De acordo com o site da ANCP, a enfermeira, assistente social e médica se notabilizou pela frase “ainda há muito a fazer”, que era repetida toda vez que um paciente dizia ter ouvido de profissionais de saúde que “não há mais nada a fazer”.
Outra referência na área foi Elisabeth Kübler-Ross (1926-2004), uma psiquiatra suíça que escreveu o livro Sobre a Morte ou o Morrer (Editora WWF).
Mas o conceito de cuidado integral do sofrimento é bem mais antigo que isso. “Até o início do século 20, o médico era a pessoa que acompanhava o paciente, até porque não havia muita coisa a ser feita na maioria dos casos”, explica Arantes.
O nome paliativo, aliás, vem do latim pallium, que era o nome do manto usado por cavaleiros como proteção das chuvas ao longo das viagens.
Tratar a dor é o único foco dos cuidados paliativos?
Essa costuma ser a primeira missão dos paliativistas, mas não a única.
“A pessoa que está com dor não consegue sequer pensar nas outras dimensões de sofrimento”, destaca Soares.
Nos dias atuais, a medicina tem à disposição alguns remédios para acabar com os incômodos físicos. O desafio, claro, é saber usá-los na dose e no momento certo.
“A dor chega a atrapalhar o próprio tratamento, já que ela causa ansiedade e depressão e interfere diretamente na qualidade de vida”, nota a escritora e ativista.
Quando esse deixa de ser o incômodo principal, a equipe de cuidados paliativos consegue atuar com mais tranquilidade em outros aspectos importantes.

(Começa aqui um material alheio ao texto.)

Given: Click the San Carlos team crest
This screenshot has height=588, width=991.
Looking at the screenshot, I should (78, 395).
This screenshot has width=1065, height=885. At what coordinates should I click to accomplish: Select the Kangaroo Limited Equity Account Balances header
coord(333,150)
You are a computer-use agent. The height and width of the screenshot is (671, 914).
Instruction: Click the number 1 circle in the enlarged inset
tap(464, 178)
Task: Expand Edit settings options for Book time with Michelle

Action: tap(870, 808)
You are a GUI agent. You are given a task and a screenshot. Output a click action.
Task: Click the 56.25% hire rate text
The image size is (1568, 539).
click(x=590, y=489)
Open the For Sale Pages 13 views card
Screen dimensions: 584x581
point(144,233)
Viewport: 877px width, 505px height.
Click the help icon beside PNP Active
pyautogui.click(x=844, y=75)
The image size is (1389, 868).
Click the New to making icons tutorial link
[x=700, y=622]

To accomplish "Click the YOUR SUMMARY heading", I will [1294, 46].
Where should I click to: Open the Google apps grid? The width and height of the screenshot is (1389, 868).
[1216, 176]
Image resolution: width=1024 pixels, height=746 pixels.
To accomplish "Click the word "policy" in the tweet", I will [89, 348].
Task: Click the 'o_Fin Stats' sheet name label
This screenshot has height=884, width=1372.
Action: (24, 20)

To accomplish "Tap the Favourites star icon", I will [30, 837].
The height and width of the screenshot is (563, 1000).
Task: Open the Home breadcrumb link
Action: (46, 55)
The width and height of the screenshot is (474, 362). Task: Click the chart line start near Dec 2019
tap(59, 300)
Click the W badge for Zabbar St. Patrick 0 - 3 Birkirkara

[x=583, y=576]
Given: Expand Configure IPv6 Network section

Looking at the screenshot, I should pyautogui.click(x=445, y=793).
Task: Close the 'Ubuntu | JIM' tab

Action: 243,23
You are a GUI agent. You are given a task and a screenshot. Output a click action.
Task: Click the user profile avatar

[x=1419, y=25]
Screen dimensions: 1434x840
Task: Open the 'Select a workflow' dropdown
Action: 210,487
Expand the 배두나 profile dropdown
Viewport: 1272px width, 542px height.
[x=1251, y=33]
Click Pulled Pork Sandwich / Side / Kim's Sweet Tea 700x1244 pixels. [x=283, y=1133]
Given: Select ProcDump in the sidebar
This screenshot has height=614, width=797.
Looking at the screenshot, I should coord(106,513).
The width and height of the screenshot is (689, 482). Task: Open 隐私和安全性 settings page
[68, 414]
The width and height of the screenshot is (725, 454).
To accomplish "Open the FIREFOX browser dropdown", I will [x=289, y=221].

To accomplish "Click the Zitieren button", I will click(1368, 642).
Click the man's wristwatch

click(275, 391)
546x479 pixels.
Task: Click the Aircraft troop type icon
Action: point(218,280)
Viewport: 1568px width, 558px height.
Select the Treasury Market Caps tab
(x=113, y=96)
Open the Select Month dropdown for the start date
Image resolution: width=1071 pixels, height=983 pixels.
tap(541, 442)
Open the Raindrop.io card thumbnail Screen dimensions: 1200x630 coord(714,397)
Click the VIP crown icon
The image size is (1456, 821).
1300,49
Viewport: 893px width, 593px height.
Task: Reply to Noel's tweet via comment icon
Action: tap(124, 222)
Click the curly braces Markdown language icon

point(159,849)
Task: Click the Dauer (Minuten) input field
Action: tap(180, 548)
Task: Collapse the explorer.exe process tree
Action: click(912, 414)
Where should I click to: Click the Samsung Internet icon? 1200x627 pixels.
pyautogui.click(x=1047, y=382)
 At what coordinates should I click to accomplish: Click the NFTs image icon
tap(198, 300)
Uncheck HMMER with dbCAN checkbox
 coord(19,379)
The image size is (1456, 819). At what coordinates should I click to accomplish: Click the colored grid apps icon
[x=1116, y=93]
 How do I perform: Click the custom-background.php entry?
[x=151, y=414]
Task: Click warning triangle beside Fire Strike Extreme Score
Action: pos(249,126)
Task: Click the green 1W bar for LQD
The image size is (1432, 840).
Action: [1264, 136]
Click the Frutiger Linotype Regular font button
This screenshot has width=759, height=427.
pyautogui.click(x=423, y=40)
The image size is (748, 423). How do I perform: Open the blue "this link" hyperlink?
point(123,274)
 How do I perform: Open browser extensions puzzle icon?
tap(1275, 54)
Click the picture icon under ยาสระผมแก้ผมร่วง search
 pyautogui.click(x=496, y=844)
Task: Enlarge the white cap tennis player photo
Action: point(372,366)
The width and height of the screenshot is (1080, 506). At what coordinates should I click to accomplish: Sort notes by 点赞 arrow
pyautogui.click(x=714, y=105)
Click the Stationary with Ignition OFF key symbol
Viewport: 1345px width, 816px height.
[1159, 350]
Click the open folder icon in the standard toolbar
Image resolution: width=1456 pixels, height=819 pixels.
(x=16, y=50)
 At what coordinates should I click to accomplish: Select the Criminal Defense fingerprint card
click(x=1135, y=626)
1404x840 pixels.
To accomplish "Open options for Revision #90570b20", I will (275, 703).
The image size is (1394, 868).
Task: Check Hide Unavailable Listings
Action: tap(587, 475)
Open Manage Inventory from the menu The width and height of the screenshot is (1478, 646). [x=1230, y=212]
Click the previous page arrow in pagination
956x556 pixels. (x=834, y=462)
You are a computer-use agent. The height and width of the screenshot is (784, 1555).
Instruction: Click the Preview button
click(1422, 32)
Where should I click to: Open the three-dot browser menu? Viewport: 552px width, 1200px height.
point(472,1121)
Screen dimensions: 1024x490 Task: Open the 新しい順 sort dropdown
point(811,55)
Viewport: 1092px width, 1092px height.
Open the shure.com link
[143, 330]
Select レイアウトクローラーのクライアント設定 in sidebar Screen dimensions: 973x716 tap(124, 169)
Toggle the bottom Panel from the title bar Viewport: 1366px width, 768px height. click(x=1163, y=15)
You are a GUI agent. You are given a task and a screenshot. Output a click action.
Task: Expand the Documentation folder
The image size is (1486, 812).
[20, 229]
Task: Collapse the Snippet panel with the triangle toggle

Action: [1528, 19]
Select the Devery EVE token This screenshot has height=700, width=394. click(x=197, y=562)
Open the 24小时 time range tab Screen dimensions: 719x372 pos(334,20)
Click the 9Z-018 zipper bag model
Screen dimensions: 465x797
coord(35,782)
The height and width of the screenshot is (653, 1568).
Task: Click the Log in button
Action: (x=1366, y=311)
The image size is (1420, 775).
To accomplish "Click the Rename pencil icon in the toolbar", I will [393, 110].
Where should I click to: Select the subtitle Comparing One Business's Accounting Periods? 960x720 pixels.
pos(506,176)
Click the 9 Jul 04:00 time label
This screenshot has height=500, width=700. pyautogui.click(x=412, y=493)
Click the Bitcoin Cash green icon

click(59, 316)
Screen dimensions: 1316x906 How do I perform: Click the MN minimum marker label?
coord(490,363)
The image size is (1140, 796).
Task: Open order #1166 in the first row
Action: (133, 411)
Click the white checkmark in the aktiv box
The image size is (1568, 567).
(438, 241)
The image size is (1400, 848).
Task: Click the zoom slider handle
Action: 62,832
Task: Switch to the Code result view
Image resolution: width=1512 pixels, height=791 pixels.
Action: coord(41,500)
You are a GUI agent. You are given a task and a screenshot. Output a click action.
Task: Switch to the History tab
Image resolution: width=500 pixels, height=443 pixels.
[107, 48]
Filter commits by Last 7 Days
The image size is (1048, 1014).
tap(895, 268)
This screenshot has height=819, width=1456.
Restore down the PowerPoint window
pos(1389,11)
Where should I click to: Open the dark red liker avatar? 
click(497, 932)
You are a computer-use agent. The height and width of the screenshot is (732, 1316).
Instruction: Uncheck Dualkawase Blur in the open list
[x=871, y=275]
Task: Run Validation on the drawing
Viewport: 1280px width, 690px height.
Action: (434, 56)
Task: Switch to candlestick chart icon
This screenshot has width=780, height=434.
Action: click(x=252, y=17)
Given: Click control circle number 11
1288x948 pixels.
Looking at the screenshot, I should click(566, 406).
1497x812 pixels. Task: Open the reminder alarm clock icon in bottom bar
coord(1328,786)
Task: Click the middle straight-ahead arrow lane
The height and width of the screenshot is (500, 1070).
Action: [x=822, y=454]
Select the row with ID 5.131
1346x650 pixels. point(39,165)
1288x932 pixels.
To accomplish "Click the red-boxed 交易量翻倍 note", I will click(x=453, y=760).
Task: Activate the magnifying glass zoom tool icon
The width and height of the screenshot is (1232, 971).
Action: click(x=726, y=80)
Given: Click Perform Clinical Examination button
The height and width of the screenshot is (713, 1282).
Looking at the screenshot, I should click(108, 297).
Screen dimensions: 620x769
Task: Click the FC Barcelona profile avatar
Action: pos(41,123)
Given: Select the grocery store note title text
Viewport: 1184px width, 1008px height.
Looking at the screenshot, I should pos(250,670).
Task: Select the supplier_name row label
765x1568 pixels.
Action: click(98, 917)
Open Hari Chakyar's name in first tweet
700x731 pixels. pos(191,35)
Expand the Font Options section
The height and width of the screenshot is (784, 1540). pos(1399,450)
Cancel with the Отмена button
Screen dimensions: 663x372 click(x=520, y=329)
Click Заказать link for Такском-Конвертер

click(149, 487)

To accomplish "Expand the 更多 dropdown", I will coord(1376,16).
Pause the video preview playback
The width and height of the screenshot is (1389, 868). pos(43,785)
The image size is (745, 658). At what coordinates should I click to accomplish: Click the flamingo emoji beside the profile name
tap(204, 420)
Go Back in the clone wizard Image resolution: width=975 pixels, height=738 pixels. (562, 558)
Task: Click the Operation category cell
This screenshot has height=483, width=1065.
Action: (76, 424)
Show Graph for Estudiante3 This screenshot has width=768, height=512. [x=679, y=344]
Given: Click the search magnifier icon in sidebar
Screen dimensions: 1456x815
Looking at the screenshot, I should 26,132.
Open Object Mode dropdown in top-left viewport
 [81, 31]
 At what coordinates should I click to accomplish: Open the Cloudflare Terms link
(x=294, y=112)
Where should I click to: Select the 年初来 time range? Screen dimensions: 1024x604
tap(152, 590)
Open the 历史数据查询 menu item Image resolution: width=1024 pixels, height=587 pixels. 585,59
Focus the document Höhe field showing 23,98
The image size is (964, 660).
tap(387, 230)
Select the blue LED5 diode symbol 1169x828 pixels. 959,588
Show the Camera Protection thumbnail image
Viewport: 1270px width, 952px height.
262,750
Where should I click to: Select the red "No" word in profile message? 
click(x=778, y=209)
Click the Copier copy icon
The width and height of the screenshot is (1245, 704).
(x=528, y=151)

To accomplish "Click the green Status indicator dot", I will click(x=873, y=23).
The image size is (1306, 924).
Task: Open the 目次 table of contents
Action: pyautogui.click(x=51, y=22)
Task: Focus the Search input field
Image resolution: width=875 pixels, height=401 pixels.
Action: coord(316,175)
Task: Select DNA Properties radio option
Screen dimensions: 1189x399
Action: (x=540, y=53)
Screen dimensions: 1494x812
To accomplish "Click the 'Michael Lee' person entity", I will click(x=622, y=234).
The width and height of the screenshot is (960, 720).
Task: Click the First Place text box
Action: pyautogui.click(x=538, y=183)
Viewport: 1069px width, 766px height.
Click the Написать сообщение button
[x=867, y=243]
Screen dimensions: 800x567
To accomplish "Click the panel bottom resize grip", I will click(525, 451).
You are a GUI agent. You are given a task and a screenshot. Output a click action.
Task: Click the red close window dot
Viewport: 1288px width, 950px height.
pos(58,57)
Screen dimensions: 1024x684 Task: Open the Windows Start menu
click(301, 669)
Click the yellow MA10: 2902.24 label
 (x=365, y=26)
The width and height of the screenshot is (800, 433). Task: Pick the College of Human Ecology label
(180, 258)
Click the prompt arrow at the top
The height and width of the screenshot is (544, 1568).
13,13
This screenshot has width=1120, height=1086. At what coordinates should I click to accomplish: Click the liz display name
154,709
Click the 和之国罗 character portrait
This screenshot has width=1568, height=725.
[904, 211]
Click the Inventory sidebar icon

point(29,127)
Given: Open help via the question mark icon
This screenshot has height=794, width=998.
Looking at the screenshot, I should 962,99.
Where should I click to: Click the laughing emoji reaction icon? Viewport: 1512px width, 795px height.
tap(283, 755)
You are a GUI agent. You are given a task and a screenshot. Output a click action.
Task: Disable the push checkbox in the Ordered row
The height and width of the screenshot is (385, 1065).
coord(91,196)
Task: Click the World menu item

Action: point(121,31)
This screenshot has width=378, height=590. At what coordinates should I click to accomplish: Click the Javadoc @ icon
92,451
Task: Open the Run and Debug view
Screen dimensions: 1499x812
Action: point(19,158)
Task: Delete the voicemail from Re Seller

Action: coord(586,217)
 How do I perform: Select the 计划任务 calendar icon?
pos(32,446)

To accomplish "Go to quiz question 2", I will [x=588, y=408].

“É nessa hora que eles perguntam as outras dores que estamos sentindo. Isso envolve uma série de outros fatores, que vão desde questões existenciais, como qual o propósito da vida e o que há depois da morte, até coisas práticas, como os direitos do paciente e o transporte até o hospital”, detalha Soares.
Nessa seara, entra também uma discussão sobre estigmas e chavões muito comuns nesse momento de maior debilidade.
“Ouvimos muito de outras pessoas que precisamos ter fé para melhorar. Daí, quando não melhoramos, ficamos com aquela sensação de que estamos sendo castigados por uma força divina e não merecemos a cura”, aponta Soares.
“Outra coisa vergonhosa é usar palavras bélicas para definir o tratamento de uma doença. Nos acostumamos a ouvir que a pessoa ‘perdeu a batalha’ contra o câncer, como se ela fosse fracassada”, acrescenta Arantes.
“Se a cura fosse tão fácil assim, não teríamos tanta gente estudando o assunto há décadas”, completa.
Ainda na questão dos preconceitos e mitos, o médico Douglas Henrique Crispim, presidente da ANCP, fez um pedido especial pouco antes de encerrar a entrevista para esta reportagem. “Por favor, não usem aquela imagem clássica de uma mão sobre a outra para ilustrar os cuidados paliativos”, disse à BBC News Brasil.
“Nós precisamos mostrar que a morte faz parte da vida, e é possível buscar dignidade e bem-estar mesmo num momento tão difícil”, completou.